St. Gregory the Great tells us that it’s not enough just to be there when the sacrifice is made: we should be sacrificing ourselves, too, imitating the sacrifice on the altar.
We should offer to God the daily sacrifice of tears, and the daily sacrifice of his body and blood. For this sacrifice, which in mystery renews to us the death of the Son of God, especially saves our souls from everlasting damnation. Christ is now risen from death, and does not die anymore, nor shall death prevail any further against him: yet living in himself immortally, and without all corruption, he is again sacrificed for us in this mystery of the holy oblation—for there his body is received, there his flesh is distributed for the salvation of the people; there his blood is not now shed by the hands of infidels, but poured into the mouths of the faithful. So let us meditate on what kind of sacrifice this is, ordained for us, which for our absolution always represents the Passion of the only Son of God.

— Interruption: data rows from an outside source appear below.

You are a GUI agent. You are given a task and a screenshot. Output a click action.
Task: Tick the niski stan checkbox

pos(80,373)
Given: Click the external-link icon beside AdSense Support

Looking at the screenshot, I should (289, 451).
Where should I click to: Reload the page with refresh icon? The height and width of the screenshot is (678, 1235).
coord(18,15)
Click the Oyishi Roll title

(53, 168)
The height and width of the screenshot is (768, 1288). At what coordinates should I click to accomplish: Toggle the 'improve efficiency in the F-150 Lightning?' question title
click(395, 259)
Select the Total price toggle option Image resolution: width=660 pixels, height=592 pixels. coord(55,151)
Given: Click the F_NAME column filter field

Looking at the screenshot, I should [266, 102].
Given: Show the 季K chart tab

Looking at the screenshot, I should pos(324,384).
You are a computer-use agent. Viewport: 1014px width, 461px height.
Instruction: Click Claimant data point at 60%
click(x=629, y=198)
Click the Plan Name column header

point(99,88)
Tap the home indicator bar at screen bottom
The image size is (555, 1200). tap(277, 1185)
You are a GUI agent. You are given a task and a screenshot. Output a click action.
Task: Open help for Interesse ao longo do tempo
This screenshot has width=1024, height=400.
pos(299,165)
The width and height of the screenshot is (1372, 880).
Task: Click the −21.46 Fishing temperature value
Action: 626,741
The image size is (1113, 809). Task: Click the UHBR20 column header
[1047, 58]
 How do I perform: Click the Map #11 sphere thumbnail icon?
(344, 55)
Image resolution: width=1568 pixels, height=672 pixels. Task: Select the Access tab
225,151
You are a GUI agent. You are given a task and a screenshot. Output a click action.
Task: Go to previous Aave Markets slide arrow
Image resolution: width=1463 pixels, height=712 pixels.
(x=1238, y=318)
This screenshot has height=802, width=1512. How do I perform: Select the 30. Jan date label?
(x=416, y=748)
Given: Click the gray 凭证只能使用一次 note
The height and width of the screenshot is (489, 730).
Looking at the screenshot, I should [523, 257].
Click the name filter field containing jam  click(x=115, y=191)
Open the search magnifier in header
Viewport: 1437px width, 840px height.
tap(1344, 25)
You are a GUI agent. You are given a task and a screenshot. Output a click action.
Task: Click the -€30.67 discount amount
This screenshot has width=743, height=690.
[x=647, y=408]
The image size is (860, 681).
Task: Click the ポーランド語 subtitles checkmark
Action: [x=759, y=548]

But it is essential that, when we do these things, we should also, by contrition of heart, sacrifice ourselves unto almighty God. When we celebrate the mystery of our Lord’s passion, we ought to imitate what we do then: for it will truly be a sacrifice for us to God if we offer ourselves also to him in sacrifice. We must also be careful, after we have given some time to prayer, to keep our mind fixed on God (as much as we can by his grace) so that no vain thoughts make us to fall into dissolution, and no foolish mirth enters into our heart. Otherwise the soul, by reason of such transitory thoughts, might lose all it gained by former contrition.
–St. Gregory the Great, Dialogues, 4.58-59IN GOD’S PRESENCE, CONSIDER . . .
Do I make a real effort to sacrifice my “vain thoughts” before I approach the Eucharist?
Lord, stoop to my weakness, and pity me according to your mercy; be pleased that my sacrifices may be acceptable to you.